Greer Clemens, a 22 year old Arts student at Melbourne University, is vocal and proud. She's a freelance journalist, music critic and musician and has been active on the Melbourne arts scene since her teens.
Not the traditional band
At the age of 16, Greer and her friends formed an all-girl-band called the Darjeelings. They encountered little open hostility, but were very aware that they did not fit the traditional band model.
'When we started out, we played on a lot of all male line-ups. We were really conscious of the fact that we didn't look like the bands we were playing next to'.
As well as the bands they were playing with, all the backstage staff and producers were male too. The sound technician at gigs was always known as the 'sound guy' , Greer says.
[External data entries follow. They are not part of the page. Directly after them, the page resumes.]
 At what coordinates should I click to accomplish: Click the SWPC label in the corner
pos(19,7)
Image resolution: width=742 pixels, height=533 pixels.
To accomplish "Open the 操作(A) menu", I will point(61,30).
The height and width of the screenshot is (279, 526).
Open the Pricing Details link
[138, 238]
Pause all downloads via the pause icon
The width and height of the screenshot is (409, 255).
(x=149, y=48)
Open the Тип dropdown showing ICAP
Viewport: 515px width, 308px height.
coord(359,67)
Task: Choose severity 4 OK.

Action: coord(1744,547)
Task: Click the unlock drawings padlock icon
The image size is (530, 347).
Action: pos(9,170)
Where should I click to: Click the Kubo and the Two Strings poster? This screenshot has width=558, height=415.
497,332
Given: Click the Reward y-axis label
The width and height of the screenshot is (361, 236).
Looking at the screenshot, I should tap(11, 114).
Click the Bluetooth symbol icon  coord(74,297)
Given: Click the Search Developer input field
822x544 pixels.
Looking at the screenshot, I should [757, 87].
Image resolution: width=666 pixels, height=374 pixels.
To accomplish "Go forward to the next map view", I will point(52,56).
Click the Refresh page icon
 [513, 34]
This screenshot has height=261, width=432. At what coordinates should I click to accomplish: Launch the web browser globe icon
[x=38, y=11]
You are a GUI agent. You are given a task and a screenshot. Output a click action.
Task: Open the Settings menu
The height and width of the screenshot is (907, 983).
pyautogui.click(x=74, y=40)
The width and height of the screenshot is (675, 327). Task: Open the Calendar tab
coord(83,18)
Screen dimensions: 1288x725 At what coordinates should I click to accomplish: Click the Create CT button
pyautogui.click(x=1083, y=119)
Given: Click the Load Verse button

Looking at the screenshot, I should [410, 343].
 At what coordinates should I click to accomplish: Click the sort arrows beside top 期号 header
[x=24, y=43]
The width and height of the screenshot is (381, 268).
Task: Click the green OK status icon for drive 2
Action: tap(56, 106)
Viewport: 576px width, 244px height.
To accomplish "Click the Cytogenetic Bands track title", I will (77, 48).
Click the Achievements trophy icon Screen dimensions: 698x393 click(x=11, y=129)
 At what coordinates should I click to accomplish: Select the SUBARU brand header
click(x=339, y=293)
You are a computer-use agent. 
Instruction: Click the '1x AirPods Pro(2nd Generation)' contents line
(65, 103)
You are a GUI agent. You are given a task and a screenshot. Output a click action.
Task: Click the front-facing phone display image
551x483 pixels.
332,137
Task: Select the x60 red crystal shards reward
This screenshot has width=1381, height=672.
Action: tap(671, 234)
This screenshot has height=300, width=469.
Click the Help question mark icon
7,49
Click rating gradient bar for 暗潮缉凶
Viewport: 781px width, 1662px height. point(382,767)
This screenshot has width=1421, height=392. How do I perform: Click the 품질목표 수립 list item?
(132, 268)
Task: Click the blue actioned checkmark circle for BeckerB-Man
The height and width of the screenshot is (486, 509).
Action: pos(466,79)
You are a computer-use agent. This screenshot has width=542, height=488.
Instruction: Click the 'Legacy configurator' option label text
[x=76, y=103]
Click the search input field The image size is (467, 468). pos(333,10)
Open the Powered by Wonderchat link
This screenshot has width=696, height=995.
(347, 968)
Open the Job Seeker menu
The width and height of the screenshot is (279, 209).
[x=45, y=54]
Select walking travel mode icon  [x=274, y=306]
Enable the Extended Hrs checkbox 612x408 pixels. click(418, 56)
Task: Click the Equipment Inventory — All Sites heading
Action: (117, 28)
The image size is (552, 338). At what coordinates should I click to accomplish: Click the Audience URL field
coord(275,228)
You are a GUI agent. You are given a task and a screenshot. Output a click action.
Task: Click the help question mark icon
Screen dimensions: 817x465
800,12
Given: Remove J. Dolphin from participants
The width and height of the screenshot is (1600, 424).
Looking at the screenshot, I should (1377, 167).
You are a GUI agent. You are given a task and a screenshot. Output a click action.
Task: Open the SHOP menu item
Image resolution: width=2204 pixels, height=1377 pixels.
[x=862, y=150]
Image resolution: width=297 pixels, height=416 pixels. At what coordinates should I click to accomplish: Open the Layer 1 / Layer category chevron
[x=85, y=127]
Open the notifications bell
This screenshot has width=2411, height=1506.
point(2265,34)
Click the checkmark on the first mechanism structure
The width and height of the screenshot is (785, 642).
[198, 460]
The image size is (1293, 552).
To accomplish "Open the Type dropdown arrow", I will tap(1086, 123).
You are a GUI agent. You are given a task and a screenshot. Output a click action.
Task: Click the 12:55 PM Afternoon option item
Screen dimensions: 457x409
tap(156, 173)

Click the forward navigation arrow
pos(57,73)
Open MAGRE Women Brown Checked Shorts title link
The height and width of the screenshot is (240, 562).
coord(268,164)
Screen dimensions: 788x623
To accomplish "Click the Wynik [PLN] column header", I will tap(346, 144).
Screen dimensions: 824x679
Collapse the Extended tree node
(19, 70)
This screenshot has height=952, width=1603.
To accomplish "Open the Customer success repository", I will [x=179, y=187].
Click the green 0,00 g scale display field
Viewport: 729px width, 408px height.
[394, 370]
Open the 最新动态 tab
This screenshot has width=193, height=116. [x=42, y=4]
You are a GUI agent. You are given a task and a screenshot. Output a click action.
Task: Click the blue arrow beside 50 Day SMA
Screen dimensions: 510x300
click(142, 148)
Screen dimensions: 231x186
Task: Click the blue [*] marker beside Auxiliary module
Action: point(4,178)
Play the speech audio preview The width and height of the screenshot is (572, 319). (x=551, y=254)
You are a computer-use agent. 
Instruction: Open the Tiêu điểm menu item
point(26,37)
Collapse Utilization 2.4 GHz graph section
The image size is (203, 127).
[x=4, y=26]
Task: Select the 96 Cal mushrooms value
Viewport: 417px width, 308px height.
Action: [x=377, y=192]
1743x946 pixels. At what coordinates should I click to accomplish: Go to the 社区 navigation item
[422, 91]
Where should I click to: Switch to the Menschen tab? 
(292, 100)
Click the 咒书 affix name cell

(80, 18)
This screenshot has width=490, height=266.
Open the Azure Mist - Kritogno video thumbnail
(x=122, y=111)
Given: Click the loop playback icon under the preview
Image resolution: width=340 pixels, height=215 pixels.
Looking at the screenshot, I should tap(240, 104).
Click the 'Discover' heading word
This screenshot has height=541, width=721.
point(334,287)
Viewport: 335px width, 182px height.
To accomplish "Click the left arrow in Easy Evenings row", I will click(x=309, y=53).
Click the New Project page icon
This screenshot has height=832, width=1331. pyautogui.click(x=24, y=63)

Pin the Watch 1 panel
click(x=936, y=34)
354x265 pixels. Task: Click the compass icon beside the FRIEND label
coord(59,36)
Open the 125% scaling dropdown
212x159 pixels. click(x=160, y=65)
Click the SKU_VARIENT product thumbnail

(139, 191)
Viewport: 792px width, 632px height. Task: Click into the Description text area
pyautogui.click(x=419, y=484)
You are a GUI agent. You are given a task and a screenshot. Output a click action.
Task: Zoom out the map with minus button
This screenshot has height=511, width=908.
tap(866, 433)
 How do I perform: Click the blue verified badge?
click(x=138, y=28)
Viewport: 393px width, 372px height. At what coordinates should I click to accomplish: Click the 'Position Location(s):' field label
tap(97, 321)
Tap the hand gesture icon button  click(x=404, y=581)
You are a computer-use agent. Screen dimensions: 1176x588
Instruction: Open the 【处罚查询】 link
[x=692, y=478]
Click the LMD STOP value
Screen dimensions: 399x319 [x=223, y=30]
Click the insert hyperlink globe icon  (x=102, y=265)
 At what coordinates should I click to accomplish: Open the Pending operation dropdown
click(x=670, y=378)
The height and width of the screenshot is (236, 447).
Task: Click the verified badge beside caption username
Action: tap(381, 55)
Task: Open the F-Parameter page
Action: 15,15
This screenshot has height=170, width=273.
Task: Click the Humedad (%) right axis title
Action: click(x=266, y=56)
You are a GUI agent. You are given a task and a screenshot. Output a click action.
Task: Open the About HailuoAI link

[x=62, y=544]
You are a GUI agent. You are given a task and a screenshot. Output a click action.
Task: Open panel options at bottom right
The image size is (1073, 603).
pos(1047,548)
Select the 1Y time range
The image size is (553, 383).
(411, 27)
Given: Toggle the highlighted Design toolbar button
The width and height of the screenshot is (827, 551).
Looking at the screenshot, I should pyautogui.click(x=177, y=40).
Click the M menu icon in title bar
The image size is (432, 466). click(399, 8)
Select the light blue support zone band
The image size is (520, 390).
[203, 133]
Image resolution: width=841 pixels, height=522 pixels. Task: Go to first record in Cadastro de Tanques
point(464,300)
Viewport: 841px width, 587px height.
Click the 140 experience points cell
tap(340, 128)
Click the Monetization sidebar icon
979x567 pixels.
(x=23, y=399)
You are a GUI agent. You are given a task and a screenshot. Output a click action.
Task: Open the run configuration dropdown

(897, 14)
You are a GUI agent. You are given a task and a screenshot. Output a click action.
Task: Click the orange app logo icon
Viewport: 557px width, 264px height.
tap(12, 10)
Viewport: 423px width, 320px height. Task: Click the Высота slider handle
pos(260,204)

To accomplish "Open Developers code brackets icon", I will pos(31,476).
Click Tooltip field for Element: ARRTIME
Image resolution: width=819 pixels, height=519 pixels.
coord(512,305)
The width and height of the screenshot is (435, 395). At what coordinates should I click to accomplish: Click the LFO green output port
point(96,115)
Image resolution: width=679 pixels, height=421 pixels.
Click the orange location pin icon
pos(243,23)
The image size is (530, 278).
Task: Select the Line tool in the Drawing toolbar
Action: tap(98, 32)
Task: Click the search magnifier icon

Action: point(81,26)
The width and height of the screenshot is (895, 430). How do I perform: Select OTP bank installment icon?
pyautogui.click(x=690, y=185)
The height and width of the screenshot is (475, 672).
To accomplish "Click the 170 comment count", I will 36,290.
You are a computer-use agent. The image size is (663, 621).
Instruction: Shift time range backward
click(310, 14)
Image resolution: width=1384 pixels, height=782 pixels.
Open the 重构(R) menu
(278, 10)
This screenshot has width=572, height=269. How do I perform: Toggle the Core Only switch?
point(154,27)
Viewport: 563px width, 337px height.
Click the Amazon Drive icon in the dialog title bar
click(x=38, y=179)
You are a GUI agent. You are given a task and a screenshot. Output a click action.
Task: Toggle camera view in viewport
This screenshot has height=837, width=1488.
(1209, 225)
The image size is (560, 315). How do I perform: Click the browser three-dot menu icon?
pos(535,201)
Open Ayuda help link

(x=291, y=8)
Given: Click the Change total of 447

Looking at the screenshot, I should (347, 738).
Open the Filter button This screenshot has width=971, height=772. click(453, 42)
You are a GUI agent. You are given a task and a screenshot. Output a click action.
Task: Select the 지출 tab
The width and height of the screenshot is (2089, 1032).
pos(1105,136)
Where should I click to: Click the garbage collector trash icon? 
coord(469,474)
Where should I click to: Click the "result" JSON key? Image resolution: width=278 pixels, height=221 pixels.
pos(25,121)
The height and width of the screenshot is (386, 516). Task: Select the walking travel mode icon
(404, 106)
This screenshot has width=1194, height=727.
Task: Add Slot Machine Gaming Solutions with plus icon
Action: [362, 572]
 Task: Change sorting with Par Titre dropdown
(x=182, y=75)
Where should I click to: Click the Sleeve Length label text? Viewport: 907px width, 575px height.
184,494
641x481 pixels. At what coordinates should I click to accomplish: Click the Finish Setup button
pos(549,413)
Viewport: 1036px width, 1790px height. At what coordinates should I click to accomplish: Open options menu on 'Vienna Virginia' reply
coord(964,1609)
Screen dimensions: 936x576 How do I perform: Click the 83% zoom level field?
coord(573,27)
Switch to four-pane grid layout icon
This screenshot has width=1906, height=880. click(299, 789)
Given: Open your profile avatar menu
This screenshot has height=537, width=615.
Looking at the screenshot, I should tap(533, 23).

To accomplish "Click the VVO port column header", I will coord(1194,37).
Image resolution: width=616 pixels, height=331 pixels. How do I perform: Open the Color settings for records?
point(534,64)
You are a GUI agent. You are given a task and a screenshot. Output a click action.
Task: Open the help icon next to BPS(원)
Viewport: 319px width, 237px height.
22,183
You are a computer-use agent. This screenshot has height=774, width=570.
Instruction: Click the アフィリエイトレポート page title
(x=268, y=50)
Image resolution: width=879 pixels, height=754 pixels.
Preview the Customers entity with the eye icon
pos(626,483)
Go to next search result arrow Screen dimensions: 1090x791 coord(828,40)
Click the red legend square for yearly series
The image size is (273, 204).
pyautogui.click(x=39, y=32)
Bursting with talent and passion, the Darjeelings persisted with their music and quickly made waves on the Melbourne gig-circuit. They introduced a distinctive new ‘female voice’ to the scene.
Girls should be seen but not heard. Well, not in 2016.
Female musicians breaking through with the support of female critics
Raising the profile of female artists and bands has been slow, but 'it is changing,' according to Greer. In The Age music Victoria nominations for 'Best Emerging Act' this year, all five nominees were female acts. Greer feels this is a major breakthrough. It sends a powerful message to the music world and to aspiring young girls: female musicians are a force in their own right.
Greer has also been active in challenging the male-dominated world of music criticism. She writes articles regularly for Junkee Media's FasterLouder. She also contributes to Pitchfork, Noisey and Melbourne-based zines Filmme Fatales and FEMS zines.
Greer's biggest inspiration has been the feminist music critic, Jessica Hopper. Greer was really influenced by Hopper's book, The First Collection of Criticism by a Living Female Rock Critic.
Thanks to women like Hopper and independent media, more and more young aspiring critics like Greer are speaking up.